Exercise description
Count the lines below that contain the word "pixels", and reply with that number alone.

Data lines

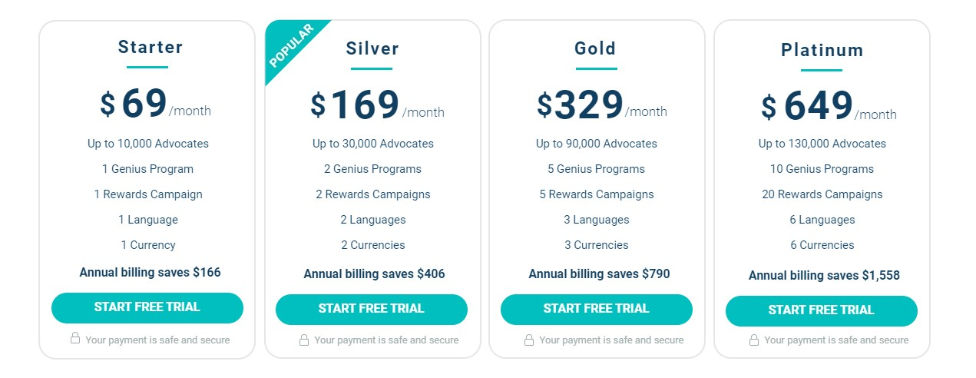Click the $69 per month price

point(156,104)
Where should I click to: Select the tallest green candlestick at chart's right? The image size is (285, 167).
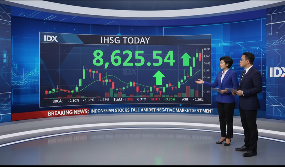(x=194, y=62)
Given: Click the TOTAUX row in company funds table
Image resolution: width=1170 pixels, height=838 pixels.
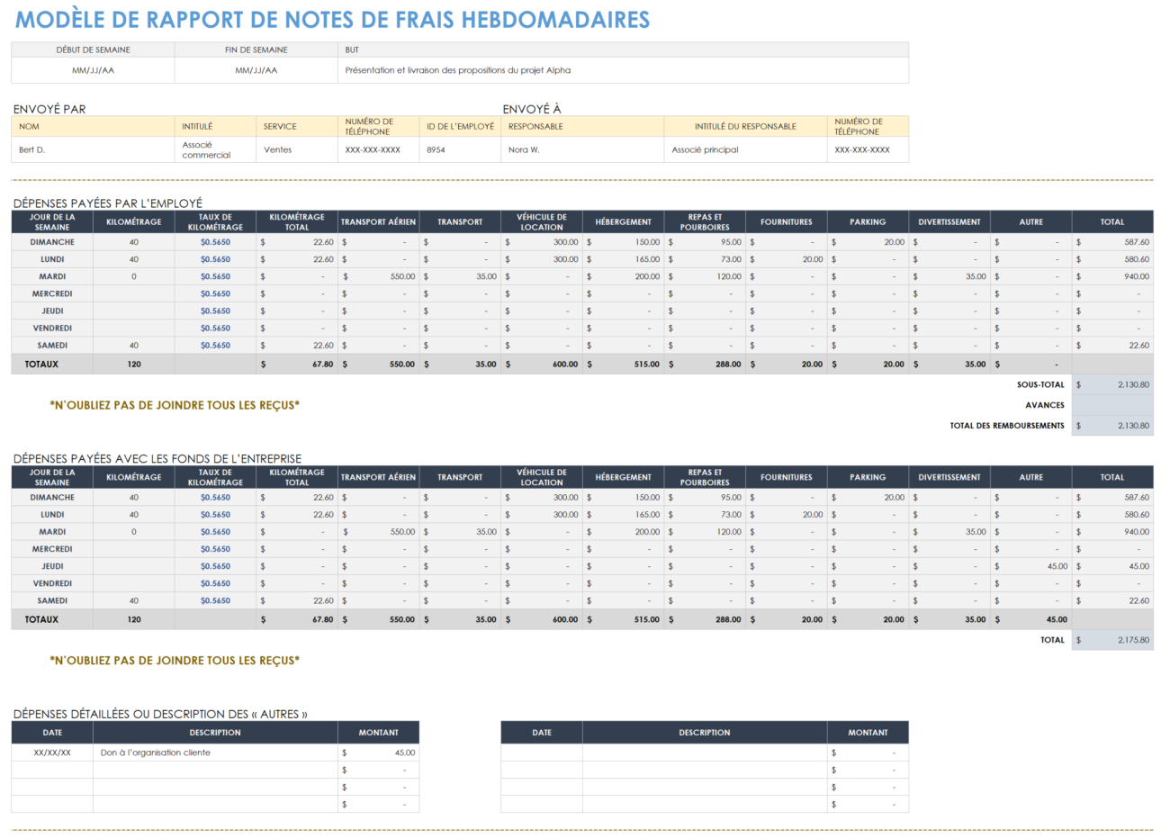Looking at the screenshot, I should (51, 619).
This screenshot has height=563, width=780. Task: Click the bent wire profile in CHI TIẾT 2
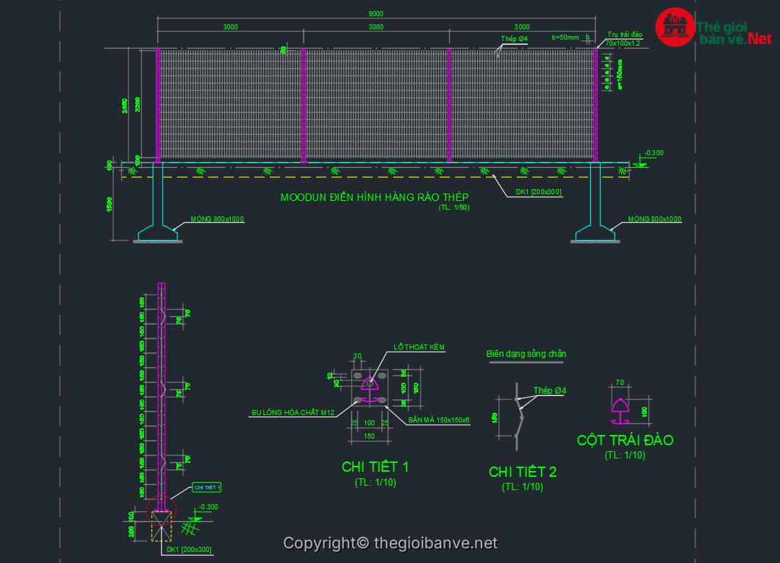click(520, 416)
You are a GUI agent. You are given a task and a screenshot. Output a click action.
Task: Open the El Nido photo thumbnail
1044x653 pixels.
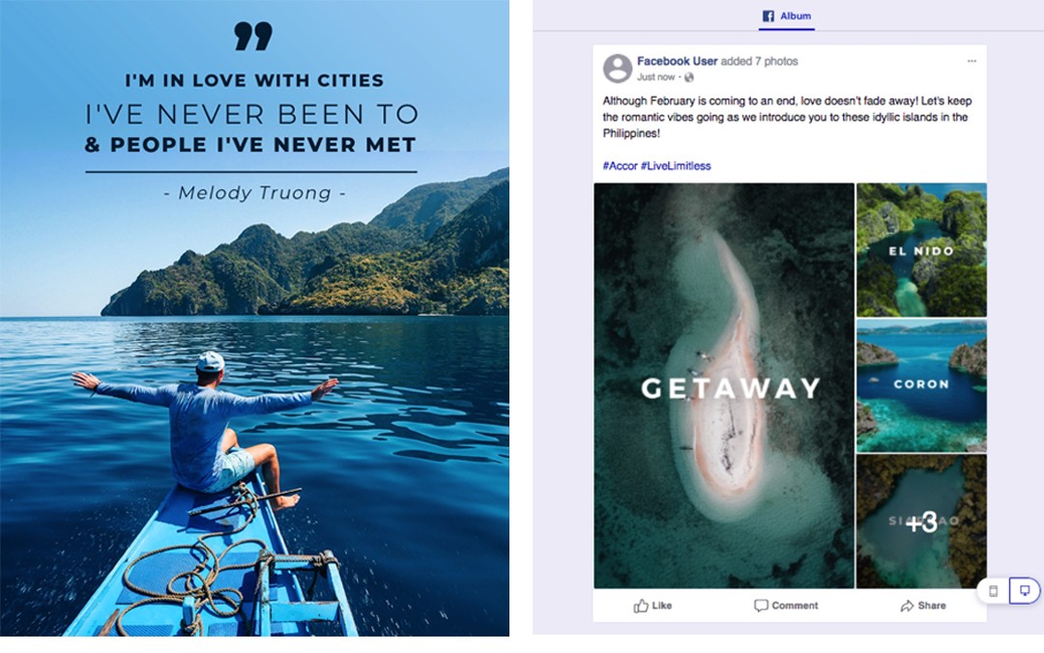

Exercise solution
2